Artikel 16a ein Krebsgeschwulst
Anhörung gefordert
MEDIENKONFERENZ
zusammen mit Bündnis 90/Die Grünen und dem Republikanischen Anwältinnen- und Anwälteverein
„Pro Asyl“ fordert eine öffentliche Anhörung des Bundestages zum Artikel 16a und seinen Begleitgesetzen.
Jedes Mitglied des Bundestages, das über die Verfassungsänderung abstimmt, soll volle Klarheit über die rechtlichen und politischen Konsequenzen haben. Auch muß die gesamte, vor allem die juristische Fachwelt durch eine Anhörung in die Pflicht genommen werden und zu den geplanten Veränderungen der Rechtskultur eindeutig Position beziehen.
„Pro Asyl“ sieht durch Artikel 16a Grundgesetz das Menschenrecht auf Asyl für Flüchtlinge, die auf dem Landweg einreisen, faktisch abgeschafft. Ein effektiver Rechtsschutz für Asylbewerber ist nicht mehr gewährleistet, vor allem dann nicht, wenn Flüchtlinge ihren Rechtsschutz aus dem Ausland betreiben sollen.

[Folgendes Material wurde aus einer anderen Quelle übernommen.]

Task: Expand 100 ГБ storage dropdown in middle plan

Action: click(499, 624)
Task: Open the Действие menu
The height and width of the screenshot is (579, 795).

Artikel 16a ist in wesentlichen Punkten nicht mehr mit der Genfer Flüchtlingskonvention vereinbar. So darf nach dem verbindlichen Beschluß des Exekutivkomitees des UNHCR von 1979 Asyl nicht lediglich aus dem Grund verweigert werden, daß in einem anderen Staat darum ersucht werden könnte. Ein Flüchtling bleibt solange schutzbedürftig, wie er keinen dem Standard der Rechte der Genfer Flüchtlingskonvention entsprechenden Schutz gefunden hat.
Solange aber ein Flüchtling schutzbedürftig ist, hat er Anspruch auf Zugang zum Staatsgebiet, zu einem Verfahren und zu einem vorläufigen Bleiberecht im Aufenthaltsstaat. Damit bestehen in der Bundesrepublik alle Individualansprüche auf Rechtsschutz nach Art. 19 IV.
Die Genfer Flüchtlingskonvention kann durch eine Grundgesetzänderung nicht eingeschränkt werden.
Ein besonderer Kritikpunkt von „Pro Asyl“ ist die Festlegung einer Positivliste sogenannter verfolgungsfreier Länder. Sollte es solche heutzutage überhaupt geben, sind es nicht die derzeit vom Bundesinnenminister genannten.
Artikel 16a ist aus der Sicht von „Pro Asyl“ ein Krebsgeschwulst unserer Verfassung, das Metastasen in anderen Kernbereichen des Grundgesetzes und der Genfer Flüchtlingskonvention bildet. Es zerfrißt die nationale und internationale Rechtskultur.